Without the pictures, set down the records below word for word.

The data -
.....

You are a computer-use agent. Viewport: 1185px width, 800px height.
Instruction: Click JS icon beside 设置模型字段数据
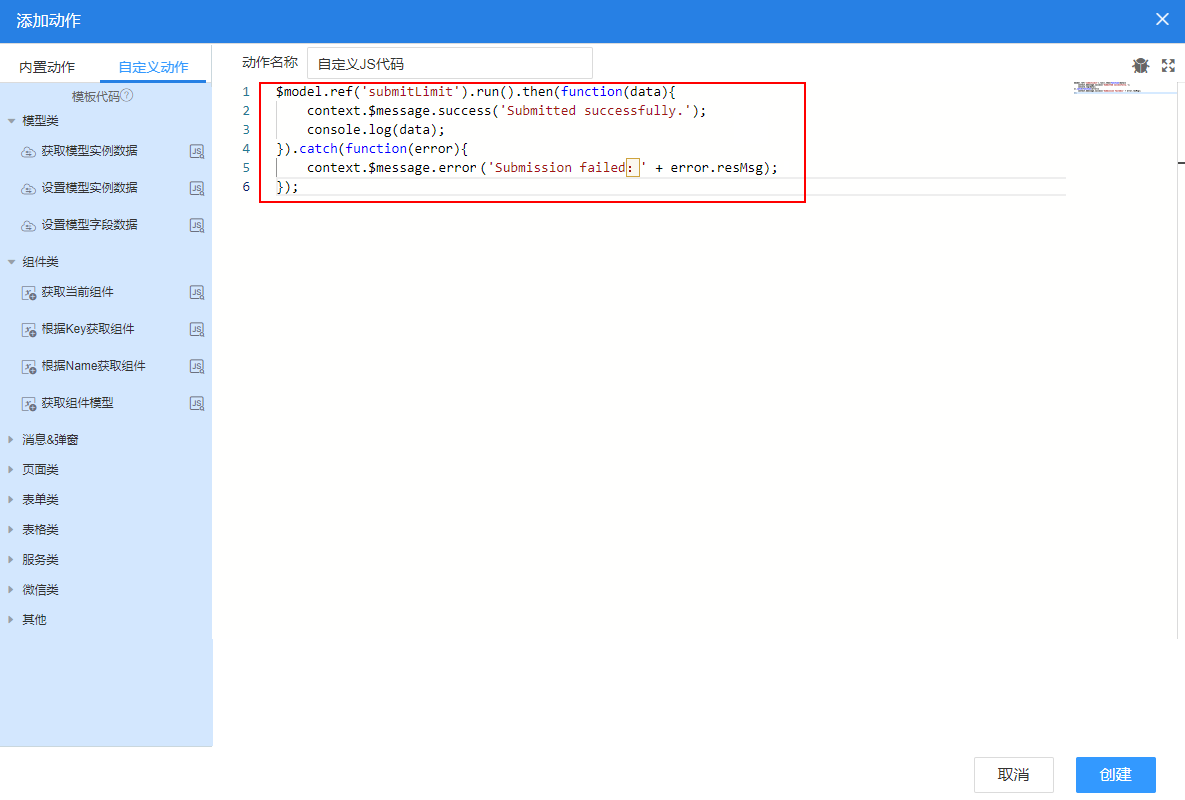[197, 225]
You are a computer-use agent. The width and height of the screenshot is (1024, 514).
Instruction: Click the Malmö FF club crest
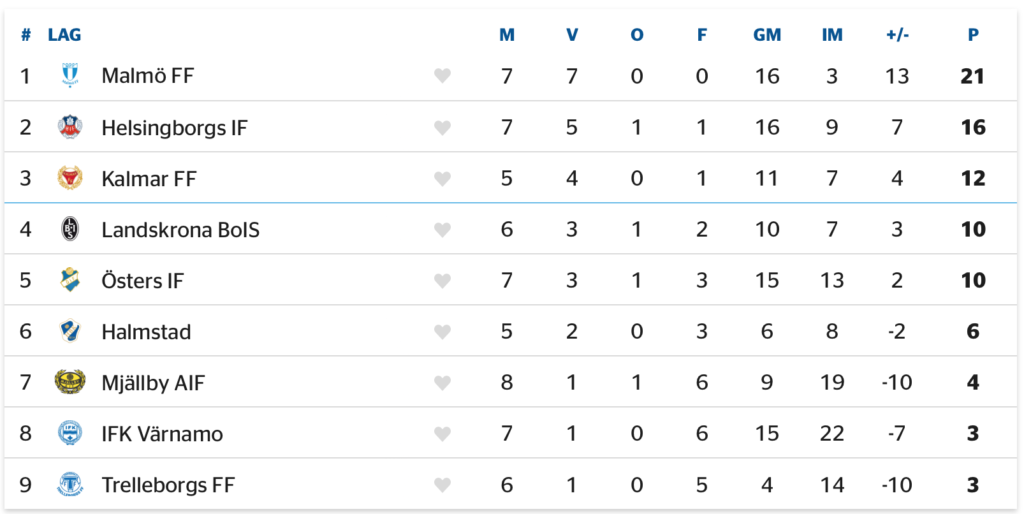pos(69,76)
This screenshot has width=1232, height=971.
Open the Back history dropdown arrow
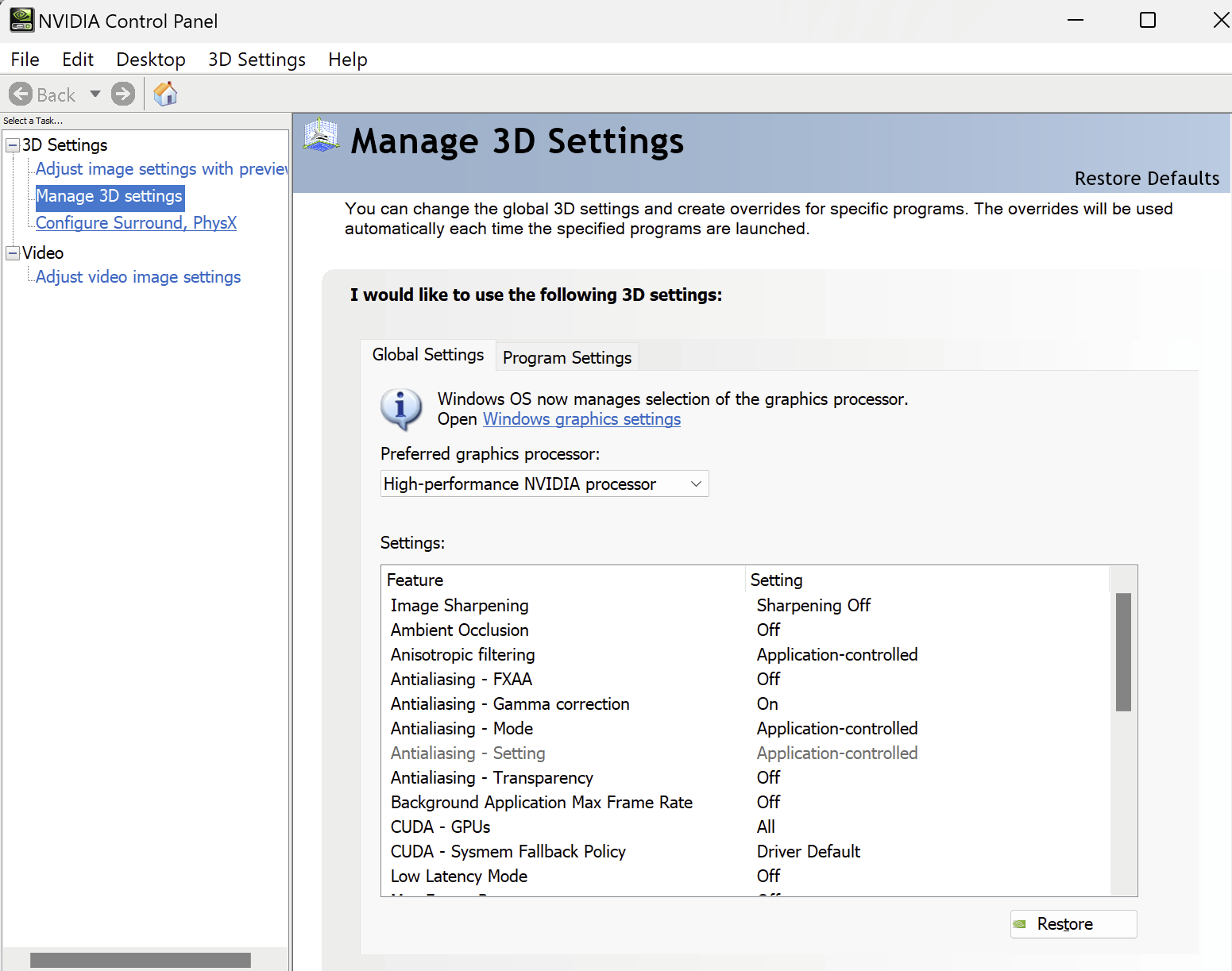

.....

Written solution -
You are a computer-use agent. Viewport: 1185px width, 800px height.
Instruction: Click JS icon beside 设置模型字段数据
[197, 225]
You are a computer-use agent. The width and height of the screenshot is (1024, 514).
Instruction: Click the Malmö FF club crest
pos(69,76)
This screenshot has width=1232, height=971.
Open the Back history dropdown arrow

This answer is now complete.